● What you are asked to do:
Write out the whole listing below so that every line matches exactly.

● Extracted material:
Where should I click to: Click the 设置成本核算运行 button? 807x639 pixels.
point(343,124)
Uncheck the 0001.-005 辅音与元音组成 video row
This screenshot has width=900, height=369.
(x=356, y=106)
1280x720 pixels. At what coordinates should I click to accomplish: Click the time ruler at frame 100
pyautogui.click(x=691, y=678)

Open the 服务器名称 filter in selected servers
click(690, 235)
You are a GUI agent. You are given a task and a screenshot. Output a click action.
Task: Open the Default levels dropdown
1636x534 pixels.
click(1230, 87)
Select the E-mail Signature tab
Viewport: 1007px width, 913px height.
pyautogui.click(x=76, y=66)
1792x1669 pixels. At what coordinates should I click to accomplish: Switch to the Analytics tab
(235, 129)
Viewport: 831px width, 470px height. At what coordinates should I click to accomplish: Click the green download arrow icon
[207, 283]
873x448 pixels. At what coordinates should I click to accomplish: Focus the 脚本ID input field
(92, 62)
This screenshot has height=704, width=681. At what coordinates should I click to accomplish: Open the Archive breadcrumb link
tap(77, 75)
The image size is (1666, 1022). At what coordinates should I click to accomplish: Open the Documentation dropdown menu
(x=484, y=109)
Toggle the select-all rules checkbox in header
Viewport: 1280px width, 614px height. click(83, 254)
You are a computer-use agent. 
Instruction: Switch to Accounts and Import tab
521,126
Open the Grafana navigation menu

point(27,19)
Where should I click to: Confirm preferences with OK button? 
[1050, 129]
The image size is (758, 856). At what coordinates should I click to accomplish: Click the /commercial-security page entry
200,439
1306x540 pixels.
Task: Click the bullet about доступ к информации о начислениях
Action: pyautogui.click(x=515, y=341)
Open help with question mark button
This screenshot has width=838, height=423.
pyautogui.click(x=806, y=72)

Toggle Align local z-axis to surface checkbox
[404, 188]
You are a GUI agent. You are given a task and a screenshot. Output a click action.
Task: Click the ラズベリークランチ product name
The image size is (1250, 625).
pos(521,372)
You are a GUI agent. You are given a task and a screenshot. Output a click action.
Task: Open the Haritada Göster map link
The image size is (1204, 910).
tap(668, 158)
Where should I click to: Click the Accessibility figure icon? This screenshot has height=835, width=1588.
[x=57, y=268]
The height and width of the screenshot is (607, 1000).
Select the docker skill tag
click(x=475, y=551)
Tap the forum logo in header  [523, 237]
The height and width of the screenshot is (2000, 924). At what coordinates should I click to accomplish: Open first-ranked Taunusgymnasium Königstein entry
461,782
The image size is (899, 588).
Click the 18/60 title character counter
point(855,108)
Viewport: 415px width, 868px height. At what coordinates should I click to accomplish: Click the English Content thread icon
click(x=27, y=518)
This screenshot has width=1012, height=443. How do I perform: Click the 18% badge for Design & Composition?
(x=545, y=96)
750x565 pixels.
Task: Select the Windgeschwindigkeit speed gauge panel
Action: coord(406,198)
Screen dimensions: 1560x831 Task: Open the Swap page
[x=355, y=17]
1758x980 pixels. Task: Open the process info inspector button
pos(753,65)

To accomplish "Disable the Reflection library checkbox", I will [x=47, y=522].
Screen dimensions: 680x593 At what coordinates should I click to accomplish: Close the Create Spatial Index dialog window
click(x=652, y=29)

● Answer box:
Where should I click to: Click the 设置成本核算运行 button? 807x639 pixels.
point(343,124)
Uncheck the 0001.-005 辅音与元音组成 video row
This screenshot has width=900, height=369.
(x=356, y=106)
1280x720 pixels. At what coordinates should I click to accomplish: Click the time ruler at frame 100
pyautogui.click(x=691, y=678)

Open the 服务器名称 filter in selected servers
click(690, 235)
You are a GUI agent. You are given a task and a screenshot. Output a click action.
Task: Open the Default levels dropdown
1636x534 pixels.
click(1230, 87)
Select the E-mail Signature tab
Viewport: 1007px width, 913px height.
pyautogui.click(x=76, y=66)
1792x1669 pixels. At what coordinates should I click to accomplish: Switch to the Analytics tab
(235, 129)
Viewport: 831px width, 470px height. At what coordinates should I click to accomplish: Click the green download arrow icon
[207, 283]
873x448 pixels. At what coordinates should I click to accomplish: Focus the 脚本ID input field
(92, 62)
This screenshot has height=704, width=681. At what coordinates should I click to accomplish: Open the Archive breadcrumb link
tap(77, 75)
The image size is (1666, 1022). At what coordinates should I click to accomplish: Open the Documentation dropdown menu
(x=484, y=109)
Toggle the select-all rules checkbox in header
Viewport: 1280px width, 614px height. click(83, 254)
You are a computer-use agent. 
Instruction: Switch to Accounts and Import tab
521,126
Open the Grafana navigation menu

point(27,19)
Where should I click to: Confirm preferences with OK button? 
[1050, 129]
The image size is (758, 856). At what coordinates should I click to accomplish: Click the /commercial-security page entry
200,439
1306x540 pixels.
Task: Click the bullet about доступ к информации о начислениях
Action: pyautogui.click(x=515, y=341)
Open help with question mark button
This screenshot has width=838, height=423.
pyautogui.click(x=806, y=72)

Toggle Align local z-axis to surface checkbox
[404, 188]
You are a GUI agent. You are given a task and a screenshot. Output a click action.
Task: Click the ラズベリークランチ product name
The image size is (1250, 625).
pos(521,372)
You are a GUI agent. You are given a task and a screenshot. Output a click action.
Task: Open the Haritada Göster map link
The image size is (1204, 910).
tap(668, 158)
Where should I click to: Click the Accessibility figure icon? This screenshot has height=835, width=1588.
[x=57, y=268]
The height and width of the screenshot is (607, 1000).
Select the docker skill tag
click(x=475, y=551)
Tap the forum logo in header  [523, 237]
The height and width of the screenshot is (2000, 924). At what coordinates should I click to accomplish: Open first-ranked Taunusgymnasium Königstein entry
461,782
The image size is (899, 588).
Click the 18/60 title character counter
point(855,108)
Viewport: 415px width, 868px height. At what coordinates should I click to accomplish: Click the English Content thread icon
click(x=27, y=518)
This screenshot has width=1012, height=443. How do I perform: Click the 18% badge for Design & Composition?
(x=545, y=96)
750x565 pixels.
Task: Select the Windgeschwindigkeit speed gauge panel
Action: coord(406,198)
Screen dimensions: 1560x831 Task: Open the Swap page
[x=355, y=17]
1758x980 pixels. Task: Open the process info inspector button
pos(753,65)

To accomplish "Disable the Reflection library checkbox", I will [x=47, y=522].
Screen dimensions: 680x593 At what coordinates should I click to accomplish: Close the Create Spatial Index dialog window
click(x=652, y=29)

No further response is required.